_DESCRIPTION OF THE TASK_
Write the records out once more. Leave each line exactly as given.
DATA FOR THIS EXERCISE START
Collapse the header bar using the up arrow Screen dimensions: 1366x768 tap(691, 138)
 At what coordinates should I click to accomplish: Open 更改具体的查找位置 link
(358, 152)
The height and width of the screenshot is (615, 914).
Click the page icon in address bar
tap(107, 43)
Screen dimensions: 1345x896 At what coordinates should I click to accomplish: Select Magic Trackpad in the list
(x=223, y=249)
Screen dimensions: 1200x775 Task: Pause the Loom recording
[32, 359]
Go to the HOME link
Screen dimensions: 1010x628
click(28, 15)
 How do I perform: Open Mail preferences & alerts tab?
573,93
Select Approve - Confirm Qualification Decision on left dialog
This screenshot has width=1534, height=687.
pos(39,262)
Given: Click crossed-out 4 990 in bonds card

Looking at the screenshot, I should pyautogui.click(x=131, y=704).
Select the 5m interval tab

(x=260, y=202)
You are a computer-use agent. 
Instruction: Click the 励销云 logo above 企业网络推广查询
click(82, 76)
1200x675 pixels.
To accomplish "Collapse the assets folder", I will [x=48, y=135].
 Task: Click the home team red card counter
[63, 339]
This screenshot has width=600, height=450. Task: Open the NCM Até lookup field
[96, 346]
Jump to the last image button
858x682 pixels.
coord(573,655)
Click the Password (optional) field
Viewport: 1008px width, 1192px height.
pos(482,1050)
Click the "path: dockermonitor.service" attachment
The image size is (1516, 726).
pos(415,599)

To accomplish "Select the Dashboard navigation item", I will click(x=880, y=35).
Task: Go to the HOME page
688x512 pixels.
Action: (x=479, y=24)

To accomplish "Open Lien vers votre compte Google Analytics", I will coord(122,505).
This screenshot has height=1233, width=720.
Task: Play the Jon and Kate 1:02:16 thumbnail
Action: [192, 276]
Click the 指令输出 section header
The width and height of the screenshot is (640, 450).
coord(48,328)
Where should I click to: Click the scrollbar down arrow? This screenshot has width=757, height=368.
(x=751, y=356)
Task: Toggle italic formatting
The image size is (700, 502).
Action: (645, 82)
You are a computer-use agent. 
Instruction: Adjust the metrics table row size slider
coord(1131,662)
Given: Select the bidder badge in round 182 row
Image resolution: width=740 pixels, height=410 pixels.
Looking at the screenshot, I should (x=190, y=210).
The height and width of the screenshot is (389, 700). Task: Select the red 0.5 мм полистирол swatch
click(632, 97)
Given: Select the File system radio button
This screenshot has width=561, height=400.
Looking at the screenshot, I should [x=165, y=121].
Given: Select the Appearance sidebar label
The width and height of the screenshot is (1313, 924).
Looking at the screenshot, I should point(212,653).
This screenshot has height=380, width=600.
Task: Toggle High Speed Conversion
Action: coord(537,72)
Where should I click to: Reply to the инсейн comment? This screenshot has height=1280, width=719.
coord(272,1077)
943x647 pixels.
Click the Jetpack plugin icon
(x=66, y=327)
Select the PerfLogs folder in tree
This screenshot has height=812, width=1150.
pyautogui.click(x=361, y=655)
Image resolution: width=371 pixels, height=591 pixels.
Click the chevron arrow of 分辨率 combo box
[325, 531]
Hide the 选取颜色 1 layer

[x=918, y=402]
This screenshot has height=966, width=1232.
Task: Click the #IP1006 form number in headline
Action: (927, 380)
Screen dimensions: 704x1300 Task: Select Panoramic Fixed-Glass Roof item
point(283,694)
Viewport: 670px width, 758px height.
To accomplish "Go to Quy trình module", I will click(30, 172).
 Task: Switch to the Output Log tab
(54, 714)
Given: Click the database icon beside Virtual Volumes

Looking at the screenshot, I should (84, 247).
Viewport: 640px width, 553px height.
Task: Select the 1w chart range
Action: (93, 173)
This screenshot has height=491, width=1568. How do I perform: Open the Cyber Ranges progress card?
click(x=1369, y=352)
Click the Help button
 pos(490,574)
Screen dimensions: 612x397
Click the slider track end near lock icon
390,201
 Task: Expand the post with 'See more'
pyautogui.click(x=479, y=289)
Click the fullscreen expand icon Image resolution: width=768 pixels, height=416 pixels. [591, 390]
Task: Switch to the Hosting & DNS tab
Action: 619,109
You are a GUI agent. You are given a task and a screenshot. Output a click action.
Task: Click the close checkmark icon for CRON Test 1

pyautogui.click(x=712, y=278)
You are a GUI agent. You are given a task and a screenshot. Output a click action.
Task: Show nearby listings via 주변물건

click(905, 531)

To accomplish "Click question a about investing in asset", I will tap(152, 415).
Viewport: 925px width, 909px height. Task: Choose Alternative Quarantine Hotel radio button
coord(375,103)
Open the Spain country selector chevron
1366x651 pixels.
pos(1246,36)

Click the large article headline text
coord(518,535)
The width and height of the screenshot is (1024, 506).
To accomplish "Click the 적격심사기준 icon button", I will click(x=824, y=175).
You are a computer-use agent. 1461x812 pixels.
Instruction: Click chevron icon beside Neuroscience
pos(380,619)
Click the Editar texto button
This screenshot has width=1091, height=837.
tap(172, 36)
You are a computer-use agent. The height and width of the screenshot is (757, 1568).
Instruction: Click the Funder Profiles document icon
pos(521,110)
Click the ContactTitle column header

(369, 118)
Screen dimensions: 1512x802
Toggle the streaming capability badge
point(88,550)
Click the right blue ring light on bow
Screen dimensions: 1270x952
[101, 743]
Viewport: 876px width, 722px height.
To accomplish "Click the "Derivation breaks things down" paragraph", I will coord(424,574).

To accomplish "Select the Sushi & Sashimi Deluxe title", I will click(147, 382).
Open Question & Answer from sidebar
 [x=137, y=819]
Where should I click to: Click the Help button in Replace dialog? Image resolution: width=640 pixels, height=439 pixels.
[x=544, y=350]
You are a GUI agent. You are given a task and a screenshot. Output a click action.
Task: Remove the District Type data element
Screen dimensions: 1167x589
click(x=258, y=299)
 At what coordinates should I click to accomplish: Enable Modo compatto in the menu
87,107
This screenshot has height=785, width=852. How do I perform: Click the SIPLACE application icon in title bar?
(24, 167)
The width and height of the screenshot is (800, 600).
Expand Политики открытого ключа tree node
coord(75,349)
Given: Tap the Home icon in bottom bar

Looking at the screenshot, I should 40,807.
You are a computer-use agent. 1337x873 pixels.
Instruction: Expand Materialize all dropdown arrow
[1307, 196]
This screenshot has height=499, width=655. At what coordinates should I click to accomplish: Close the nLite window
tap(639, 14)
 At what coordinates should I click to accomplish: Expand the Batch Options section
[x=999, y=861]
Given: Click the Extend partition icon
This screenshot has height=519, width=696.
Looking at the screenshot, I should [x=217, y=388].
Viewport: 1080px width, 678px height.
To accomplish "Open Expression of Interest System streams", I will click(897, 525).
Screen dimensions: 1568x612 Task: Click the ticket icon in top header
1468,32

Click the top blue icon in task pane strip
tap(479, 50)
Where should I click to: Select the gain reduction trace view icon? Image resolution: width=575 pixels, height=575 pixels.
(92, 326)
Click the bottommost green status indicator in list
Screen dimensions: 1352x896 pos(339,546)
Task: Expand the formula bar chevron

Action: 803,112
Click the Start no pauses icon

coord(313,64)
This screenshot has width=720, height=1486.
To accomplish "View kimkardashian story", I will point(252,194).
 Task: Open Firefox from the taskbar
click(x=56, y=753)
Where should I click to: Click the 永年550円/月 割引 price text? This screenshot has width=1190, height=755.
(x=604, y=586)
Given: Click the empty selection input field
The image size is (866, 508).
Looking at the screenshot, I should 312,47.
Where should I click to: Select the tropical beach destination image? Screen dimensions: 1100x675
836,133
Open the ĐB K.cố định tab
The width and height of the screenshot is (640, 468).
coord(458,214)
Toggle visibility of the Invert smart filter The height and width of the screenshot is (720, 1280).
DATA FOR THIS EXERCISE END
_REPLY TO THE TASK_
Collapse the header bar using the up arrow Screen dimensions: 1366x768 tap(691, 138)
 At what coordinates should I click to accomplish: Open 更改具体的查找位置 link
(358, 152)
The height and width of the screenshot is (615, 914).
Click the page icon in address bar
tap(107, 43)
Screen dimensions: 1345x896 At what coordinates should I click to accomplish: Select Magic Trackpad in the list
(x=223, y=249)
Screen dimensions: 1200x775 Task: Pause the Loom recording
[32, 359]
Go to the HOME link
Screen dimensions: 1010x628
click(28, 15)
 How do I perform: Open Mail preferences & alerts tab?
573,93
Select Approve - Confirm Qualification Decision on left dialog
This screenshot has width=1534, height=687.
pos(39,262)
Given: Click crossed-out 4 990 in bonds card

Looking at the screenshot, I should pyautogui.click(x=131, y=704).
Select the 5m interval tab

(x=260, y=202)
You are a computer-use agent. 
Instruction: Click the 励销云 logo above 企业网络推广查询
click(82, 76)
1200x675 pixels.
To accomplish "Collapse the assets folder", I will [x=48, y=135].
 Task: Click the home team red card counter
[63, 339]
This screenshot has width=600, height=450. Task: Open the NCM Até lookup field
[96, 346]
Jump to the last image button
858x682 pixels.
coord(573,655)
Click the Password (optional) field
Viewport: 1008px width, 1192px height.
pos(482,1050)
Click the "path: dockermonitor.service" attachment
The image size is (1516, 726).
pos(415,599)

To accomplish "Select the Dashboard navigation item", I will click(x=880, y=35).
Task: Go to the HOME page
688x512 pixels.
Action: (x=479, y=24)

To accomplish "Open Lien vers votre compte Google Analytics", I will coord(122,505).
This screenshot has height=1233, width=720.
Task: Play the Jon and Kate 1:02:16 thumbnail
Action: [192, 276]
Click the 指令输出 section header
The width and height of the screenshot is (640, 450).
coord(48,328)
Where should I click to: Click the scrollbar down arrow? This screenshot has width=757, height=368.
(x=751, y=356)
Task: Toggle italic formatting
The image size is (700, 502).
Action: (645, 82)
You are a computer-use agent. 
Instruction: Adjust the metrics table row size slider
coord(1131,662)
Given: Select the bidder badge in round 182 row
Image resolution: width=740 pixels, height=410 pixels.
Looking at the screenshot, I should (x=190, y=210).
The height and width of the screenshot is (389, 700). Task: Select the red 0.5 мм полистирол swatch
click(632, 97)
Given: Select the File system radio button
This screenshot has width=561, height=400.
Looking at the screenshot, I should [x=165, y=121].
Given: Select the Appearance sidebar label
The width and height of the screenshot is (1313, 924).
Looking at the screenshot, I should point(212,653).
This screenshot has height=380, width=600.
Task: Toggle High Speed Conversion
Action: coord(537,72)
Where should I click to: Reply to the инсейн comment? This screenshot has height=1280, width=719.
coord(272,1077)
943x647 pixels.
Click the Jetpack plugin icon
(x=66, y=327)
Select the PerfLogs folder in tree
This screenshot has height=812, width=1150.
pyautogui.click(x=361, y=655)
Image resolution: width=371 pixels, height=591 pixels.
Click the chevron arrow of 分辨率 combo box
[325, 531]
Hide the 选取颜色 1 layer

[x=918, y=402]
This screenshot has height=966, width=1232.
Task: Click the #IP1006 form number in headline
Action: (927, 380)
Screen dimensions: 704x1300 Task: Select Panoramic Fixed-Glass Roof item
point(283,694)
Viewport: 670px width, 758px height.
To accomplish "Go to Quy trình module", I will click(30, 172).
 Task: Switch to the Output Log tab
(54, 714)
Given: Click the database icon beside Virtual Volumes

Looking at the screenshot, I should (84, 247).
Viewport: 640px width, 553px height.
Task: Select the 1w chart range
Action: (93, 173)
This screenshot has height=491, width=1568. How do I perform: Open the Cyber Ranges progress card?
click(x=1369, y=352)
Click the Help button
 pos(490,574)
Screen dimensions: 612x397
Click the slider track end near lock icon
390,201
 Task: Expand the post with 'See more'
pyautogui.click(x=479, y=289)
Click the fullscreen expand icon Image resolution: width=768 pixels, height=416 pixels. [591, 390]
Task: Switch to the Hosting & DNS tab
Action: 619,109
You are a GUI agent. You are given a task and a screenshot. Output a click action.
Task: Click the close checkmark icon for CRON Test 1

pyautogui.click(x=712, y=278)
You are a GUI agent. You are given a task and a screenshot. Output a click action.
Task: Show nearby listings via 주변물건

click(905, 531)

To accomplish "Click question a about investing in asset", I will tap(152, 415).
Viewport: 925px width, 909px height. Task: Choose Alternative Quarantine Hotel radio button
coord(375,103)
Open the Spain country selector chevron
1366x651 pixels.
pos(1246,36)

Click the large article headline text
coord(518,535)
The width and height of the screenshot is (1024, 506).
To accomplish "Click the 적격심사기준 icon button", I will click(x=824, y=175).
You are a computer-use agent. 1461x812 pixels.
Instruction: Click chevron icon beside Neuroscience
pos(380,619)
Click the Editar texto button
This screenshot has width=1091, height=837.
tap(172, 36)
You are a computer-use agent. The height and width of the screenshot is (757, 1568).
Instruction: Click the Funder Profiles document icon
pos(521,110)
Click the ContactTitle column header

(369, 118)
Screen dimensions: 1512x802
Toggle the streaming capability badge
point(88,550)
Click the right blue ring light on bow
Screen dimensions: 1270x952
[101, 743]
Viewport: 876px width, 722px height.
To accomplish "Click the "Derivation breaks things down" paragraph", I will coord(424,574).

To accomplish "Select the Sushi & Sashimi Deluxe title", I will click(147, 382).
Open Question & Answer from sidebar
 [x=137, y=819]
Where should I click to: Click the Help button in Replace dialog? Image resolution: width=640 pixels, height=439 pixels.
[x=544, y=350]
You are a GUI agent. You are given a task and a screenshot. Output a click action.
Task: Remove the District Type data element
Screen dimensions: 1167x589
click(x=258, y=299)
 At what coordinates should I click to accomplish: Enable Modo compatto in the menu
87,107
This screenshot has height=785, width=852. How do I perform: Click the SIPLACE application icon in title bar?
(24, 167)
The width and height of the screenshot is (800, 600).
Expand Политики открытого ключа tree node
coord(75,349)
Given: Tap the Home icon in bottom bar

Looking at the screenshot, I should 40,807.
You are a computer-use agent. 1337x873 pixels.
Instruction: Expand Materialize all dropdown arrow
[1307, 196]
This screenshot has height=499, width=655. At what coordinates should I click to accomplish: Close the nLite window
tap(639, 14)
 At what coordinates should I click to accomplish: Expand the Batch Options section
[x=999, y=861]
Given: Click the Extend partition icon
This screenshot has height=519, width=696.
Looking at the screenshot, I should [x=217, y=388].
Viewport: 1080px width, 678px height.
To accomplish "Open Expression of Interest System streams", I will click(897, 525).
Screen dimensions: 1568x612 Task: Click the ticket icon in top header
1468,32

Click the top blue icon in task pane strip
tap(479, 50)
Where should I click to: Select the gain reduction trace view icon? Image resolution: width=575 pixels, height=575 pixels.
(92, 326)
Click the bottommost green status indicator in list
Screen dimensions: 1352x896 pos(339,546)
Task: Expand the formula bar chevron

Action: 803,112
Click the Start no pauses icon

coord(313,64)
This screenshot has width=720, height=1486.
To accomplish "View kimkardashian story", I will point(252,194).
 Task: Open Firefox from the taskbar
click(x=56, y=753)
Where should I click to: Click the 永年550円/月 割引 price text? This screenshot has width=1190, height=755.
(x=604, y=586)
Given: Click the empty selection input field
The image size is (866, 508).
Looking at the screenshot, I should 312,47.
Where should I click to: Select the tropical beach destination image? Screen dimensions: 1100x675
836,133
Open the ĐB K.cố định tab
The width and height of the screenshot is (640, 468).
coord(458,214)
Toggle visibility of the Invert smart filter The height and width of the screenshot is (720, 1280).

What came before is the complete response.